Underfermented, the recipe’s time will always vary for you, it depends on many factors as yoir starter, the room temp, the flour you’re using… Try long fermentation, sourdough bread can go for fermentation time’s from 4-12 hours before shaping, and after shaping can go from 8-72 hours cold fermentation (again, depending of many factors), try and experimnt yourself until you find whats best for you
You’re always going to struggle with that proportion of whole wheat. I’d suggest that you at least make it half/half with white or actually flip them around for now (200ww, 400 white).
I’m also a bit suspicious of your starter/levain. Was your starter properly fed and fully active BEFORE you used it to make the levain step in the recipe?
Finally, my suggestion is to just knead the damn dough to properly develop the gluten. These no knead recipes take far too long for no benefit in my opinion. All that constant fussing and folding all day can be substituted with some proper kneading up front!

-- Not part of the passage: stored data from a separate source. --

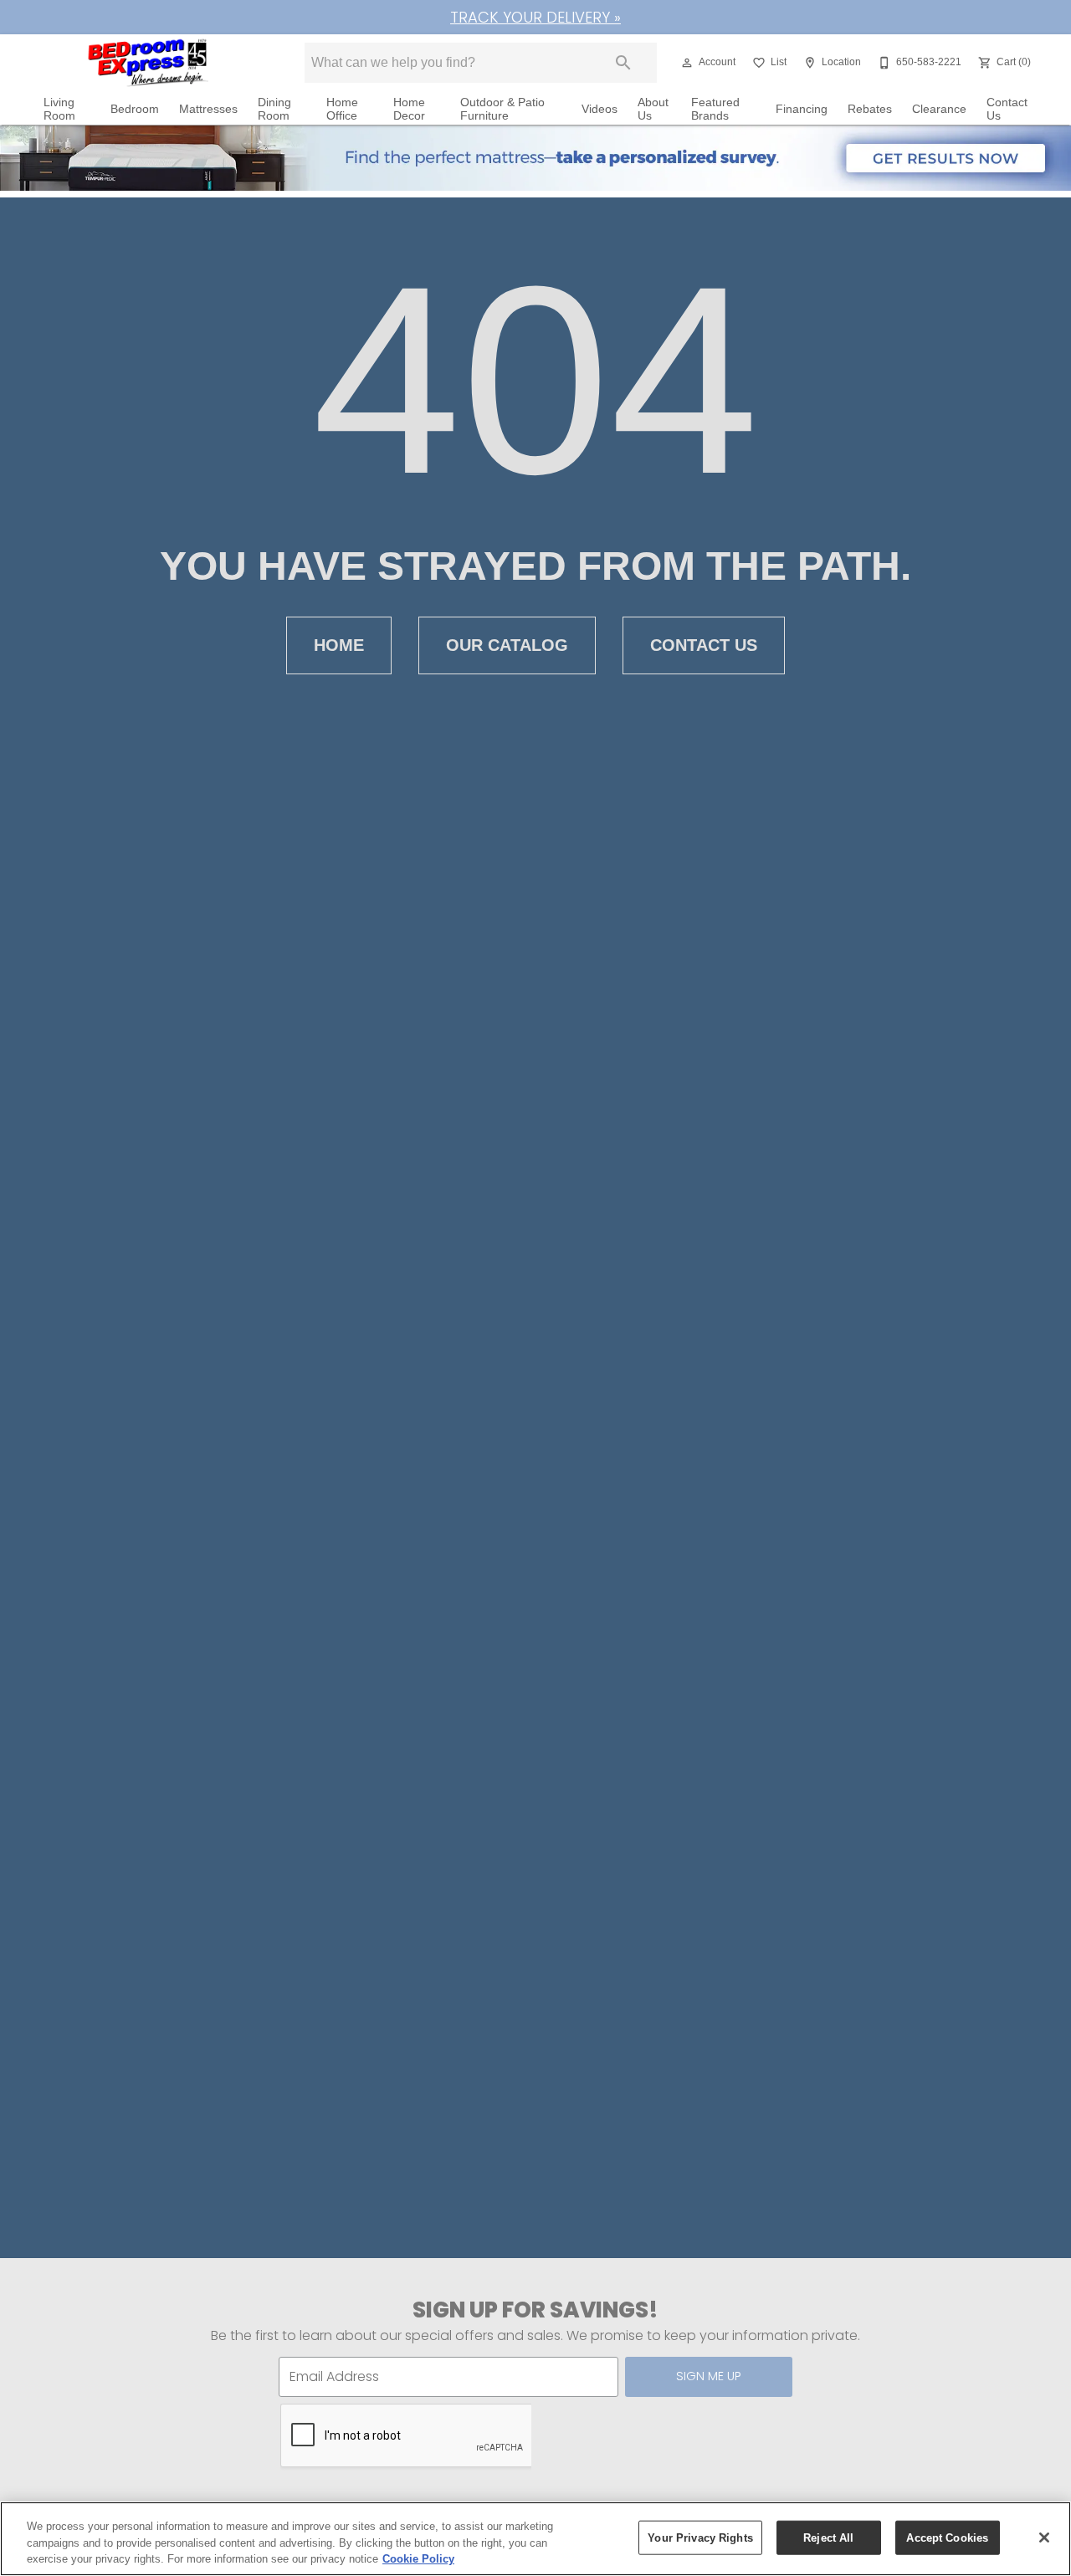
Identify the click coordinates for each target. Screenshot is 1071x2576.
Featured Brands (715, 109)
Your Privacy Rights (700, 2537)
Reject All (828, 2537)
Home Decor (409, 109)
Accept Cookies (947, 2537)
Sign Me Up (708, 2376)
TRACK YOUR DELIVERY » (535, 17)
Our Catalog (507, 645)
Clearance (939, 109)
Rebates (870, 109)
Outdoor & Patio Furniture (502, 109)
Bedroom (134, 109)
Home (339, 645)
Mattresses (208, 109)
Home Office (342, 109)
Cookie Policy (418, 2559)
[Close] (1044, 2537)
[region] (535, 2539)
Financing (802, 109)
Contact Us (1006, 109)
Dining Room (274, 109)
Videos (599, 109)
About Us (653, 109)
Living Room (59, 109)
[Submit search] (623, 63)
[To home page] (149, 63)
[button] (687, 63)
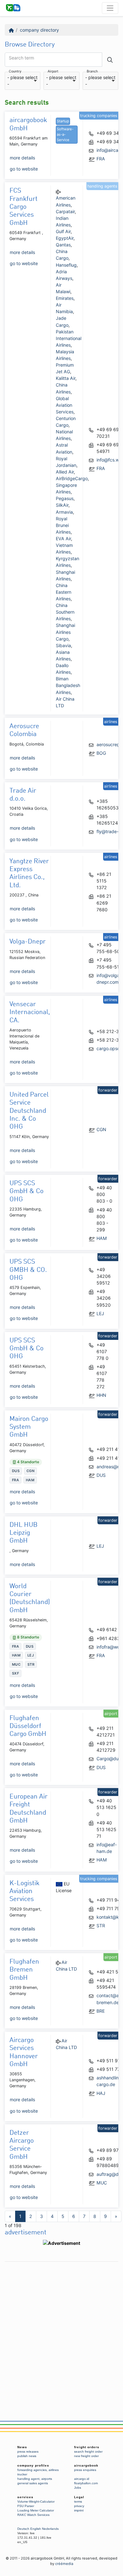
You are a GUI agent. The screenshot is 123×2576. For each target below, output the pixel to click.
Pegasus (64, 498)
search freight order (88, 2451)
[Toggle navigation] (110, 8)
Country (15, 71)
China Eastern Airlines (63, 592)
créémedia (64, 2563)
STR (101, 1925)
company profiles (33, 2465)
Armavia (64, 512)
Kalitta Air (65, 378)
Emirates (64, 298)
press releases (27, 2451)
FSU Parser (25, 2506)
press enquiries (85, 2470)
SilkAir (62, 505)
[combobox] (22, 81)
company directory (39, 30)
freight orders (86, 2447)
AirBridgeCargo (72, 478)
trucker (22, 2474)
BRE (101, 2011)
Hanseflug (66, 265)
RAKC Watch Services (33, 2515)
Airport (53, 71)
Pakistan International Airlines (68, 338)
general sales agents (32, 2483)
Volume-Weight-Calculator (36, 2501)
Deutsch (23, 2528)
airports (46, 2478)
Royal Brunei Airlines (63, 525)
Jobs (77, 2487)
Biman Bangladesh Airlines (68, 685)
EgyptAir (64, 238)
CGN (101, 1129)
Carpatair (65, 211)
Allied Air (65, 471)
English (35, 2528)
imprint (79, 2510)
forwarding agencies (32, 2470)
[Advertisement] (61, 2326)
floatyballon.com (86, 2483)
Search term (21, 58)
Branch (92, 71)
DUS (101, 1475)
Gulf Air (63, 231)
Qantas (63, 244)
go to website (24, 168)
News (22, 2447)
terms (78, 2501)
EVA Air (63, 538)
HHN (101, 1395)
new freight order (86, 2456)
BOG (101, 753)
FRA (101, 158)
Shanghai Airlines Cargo (65, 631)
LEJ (100, 1313)
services (25, 2497)
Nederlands (50, 2528)
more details (22, 157)
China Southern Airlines (65, 612)
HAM (102, 1238)
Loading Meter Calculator (35, 2510)
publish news (26, 2456)
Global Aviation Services (64, 405)
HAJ (101, 2093)
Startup (63, 121)
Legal (79, 2497)
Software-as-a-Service (65, 134)
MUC (102, 2182)
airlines (54, 2470)
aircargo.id (81, 2478)
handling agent (28, 2478)
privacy (79, 2506)
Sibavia (63, 645)
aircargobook (86, 2465)
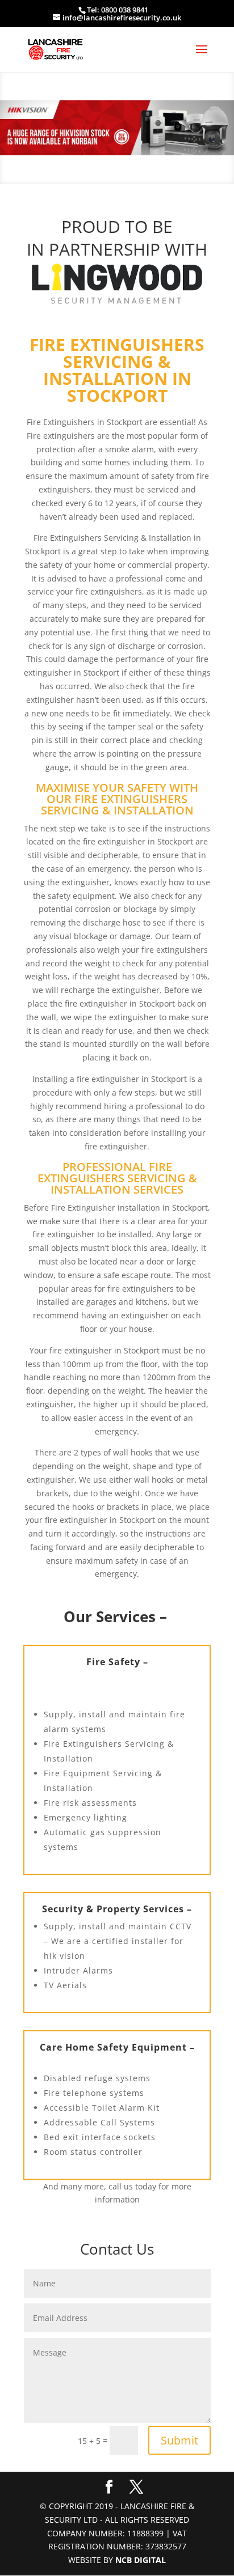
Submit (179, 2440)
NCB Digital (140, 2559)
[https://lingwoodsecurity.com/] (117, 284)
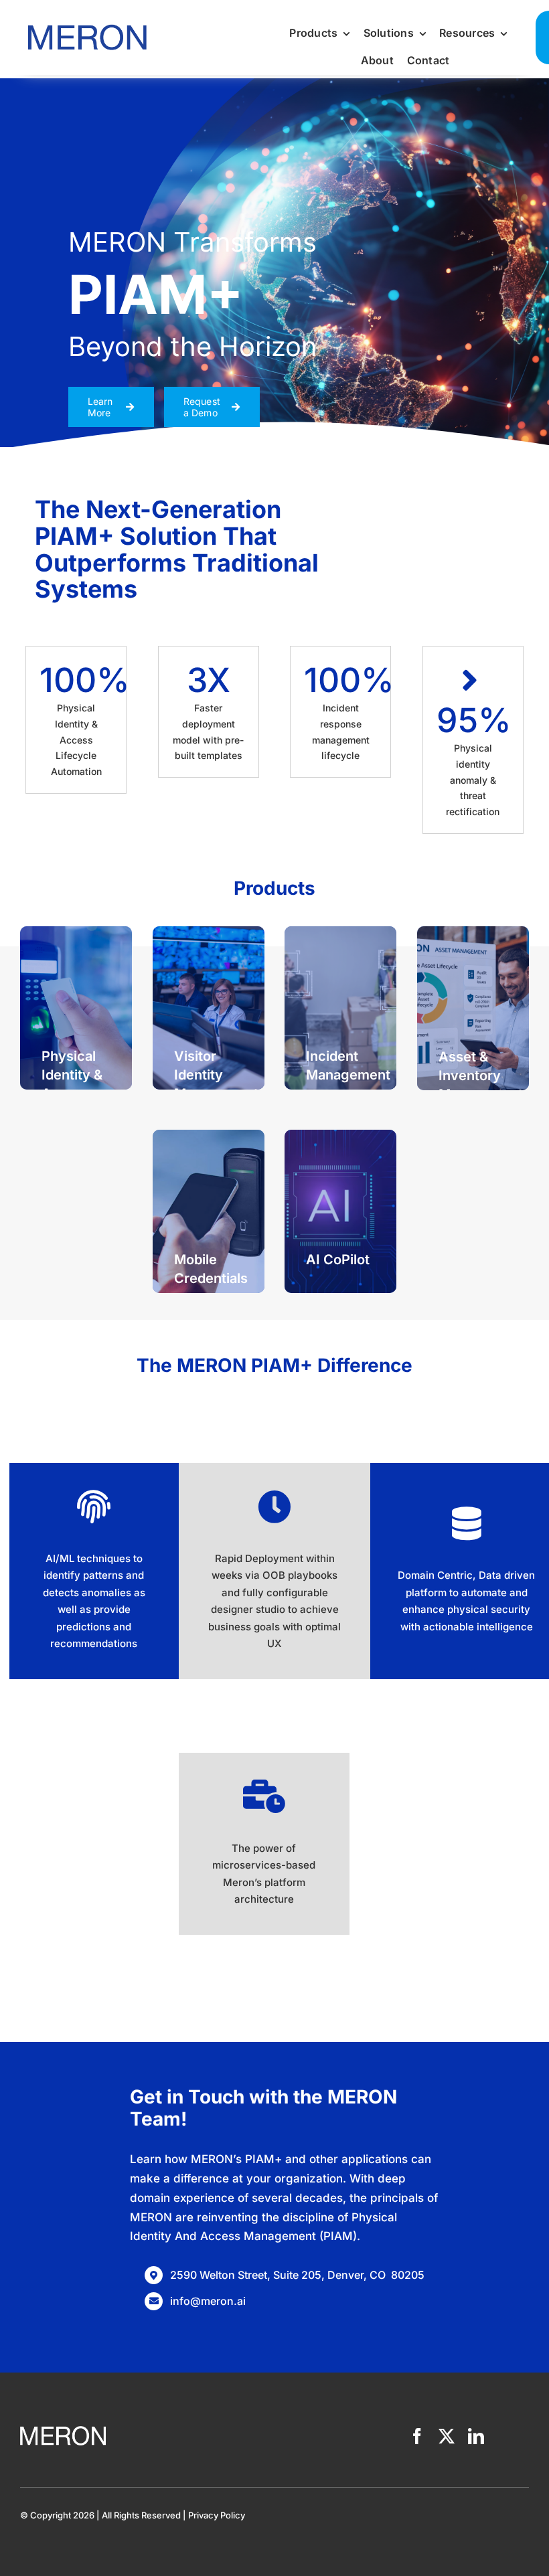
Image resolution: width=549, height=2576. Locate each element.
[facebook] (417, 2436)
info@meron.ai (208, 2301)
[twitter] (447, 2436)
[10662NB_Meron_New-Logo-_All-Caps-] (87, 22)
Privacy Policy (216, 2515)
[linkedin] (476, 2436)
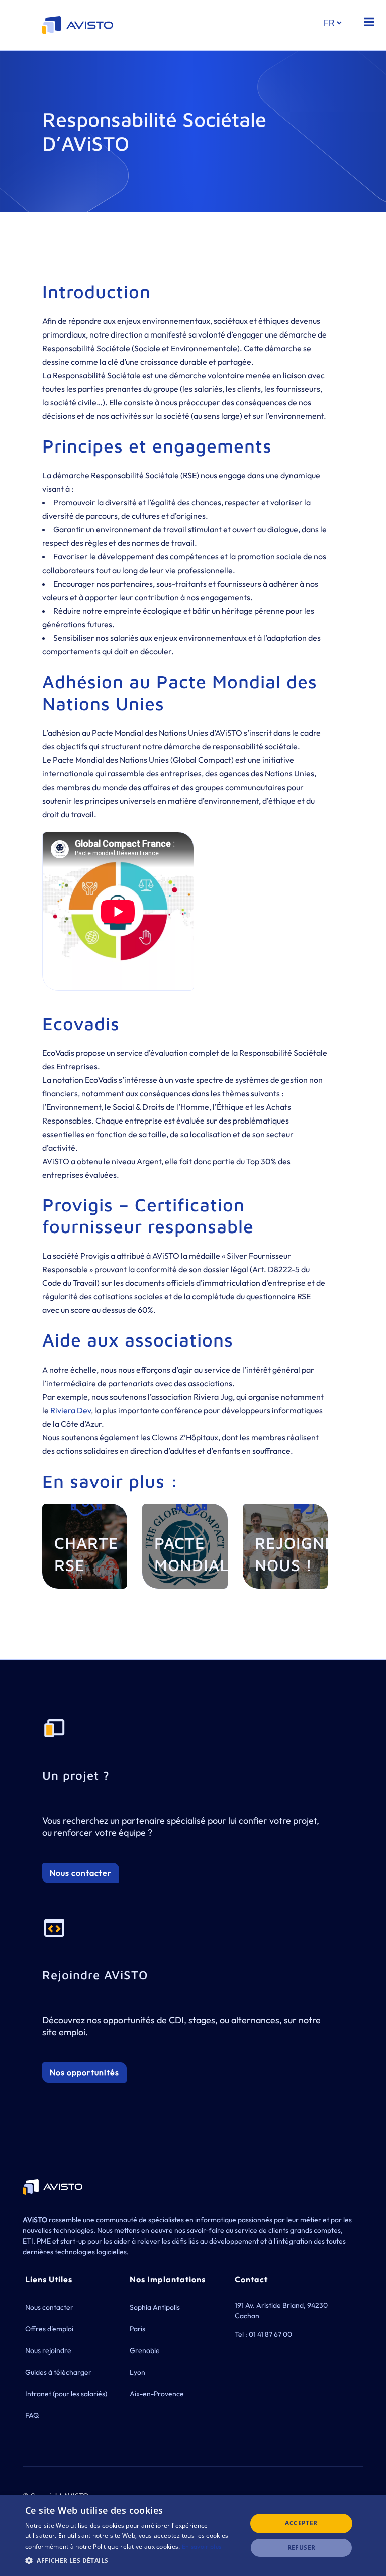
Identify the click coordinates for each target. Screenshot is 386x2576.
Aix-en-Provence (157, 2393)
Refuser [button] (301, 2547)
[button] (132, 2560)
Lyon (137, 2372)
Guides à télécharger (58, 2372)
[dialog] (193, 2535)
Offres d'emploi (49, 2328)
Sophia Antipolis (155, 2307)
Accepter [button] (301, 2523)
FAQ (32, 2415)
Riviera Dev (70, 1410)
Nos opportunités (84, 2072)
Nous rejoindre (48, 2350)
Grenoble (145, 2350)
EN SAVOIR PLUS (89, 1564)
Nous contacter (81, 1873)
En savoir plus (201, 2546)
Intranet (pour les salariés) (66, 2393)
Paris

I love how there are three authoritative answers in 4 comments, and all three are different
It looks over proof to me. Looks dense. Try the aliquot method to gauge fermentation. Everyone’s kitchen and climate is different so have to adjust time for that
Underfermented
Just underproved my dude
You’re leaving out two key pieces of information:
What’s your hydration %
What temp are you baking at and for how long?
I think that recipe won’t always get your starter/lavain active. I usually let mine go overnight. That recipe starts baking after 4 hours of feeding.
Lower the percentage of whole wheat and start using the aliquot method. It seems quite underproofed. The dough should be doubled which can be difficult to determine from the whole dough. https://www.pantrymama.com/aliquot-jar-method-for-sourdough/
It’s your starter. I had the same problem. Make sure your starter is super active before mixing your dough.